## BRANO PROPOSTO
------------------------------------

Non se la prendono solo con gli americani, ora la Cina ha mosso le sue critiche all’Unione europea, invitandola a rispettare la sovranità della Cina e ad accettare i fatti dopo che ieri il Parlamento europeo ha approvato una mozione riguardo gli affari di Hong Kong.
Il portavoce del Ministero degli Esteri Geng Shuang ha dichiarato in una conferenza stampa che la Cina ha protestato formalmente con l’Europa: risposta alla mozione approvata ieri a strasburgo che esortava il governo della regione amministrativa speciale a ritirare la legge sulle estradizioni, a rilasciare i manifestanti fermati e ad aprire un’inchiesta “indipendente e imparziale sull’uso della forza da parte della polizia contro la folla”.
Secondo il governo di Pechino, “la mozione non tiene conto dei fatti, confonde il bene e il male e punta il dito sull’amministrazione del governo della Regione Amministrativa Speciale di Hong Kong nel rispetto della legge e della politica del governo centrale su Hong Kong”, ha detto Geng.

------------------------------------

## CONTENUTO DEI DATI
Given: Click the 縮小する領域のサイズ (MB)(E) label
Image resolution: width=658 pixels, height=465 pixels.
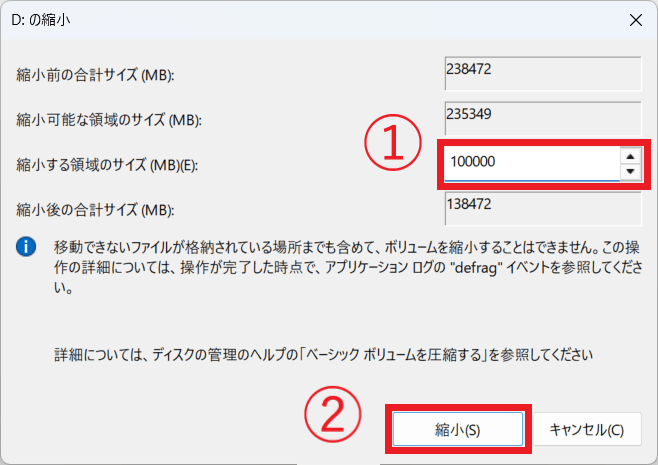Looking at the screenshot, I should (108, 165).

------------------------------------

## PROBLEMI DA RISOLVERE
A - Riporta il tratto del brano su Hong Kong che va da "Secondo il governo" fino a "ha detto Geng.".
B - Rispondi a queste domande sul brano su Hong Kong:
(i) Come si chiama il portavoce del Ministero degli Esteri?
(ii) In quale città è stata approvata la mozione?
(iii) Che cosa la Cina invita l'Unione europea a rispettare?
C - Elenca tutte le richieste che, secondo il brano su Hong Kong, la mozione rivolgeva al governo della regione amministrativa speciale.

## SOLUZIONI DEGLI ESERCIZI
A -
Secondo il governo di Pechino, “la mozione non tiene conto dei fatti, confonde il bene e il male e punta il dito sull’amministrazione del governo della Regione Amministrativa Speciale di Hong Kong nel rispetto della legge e della politica del governo centrale su Hong Kong”, ha detto Geng.

B -
(i) Geng Shuang.
(ii) A Strasburgo.
(iii) La sovranità della Cina.

C -
- Ritirare la legge sulle estradizioni
- Rilasciare i manifestanti fermati
- Aprire un'inchiesta "indipendente e imparziale sull'uso della forza da parte della polizia contro la folla"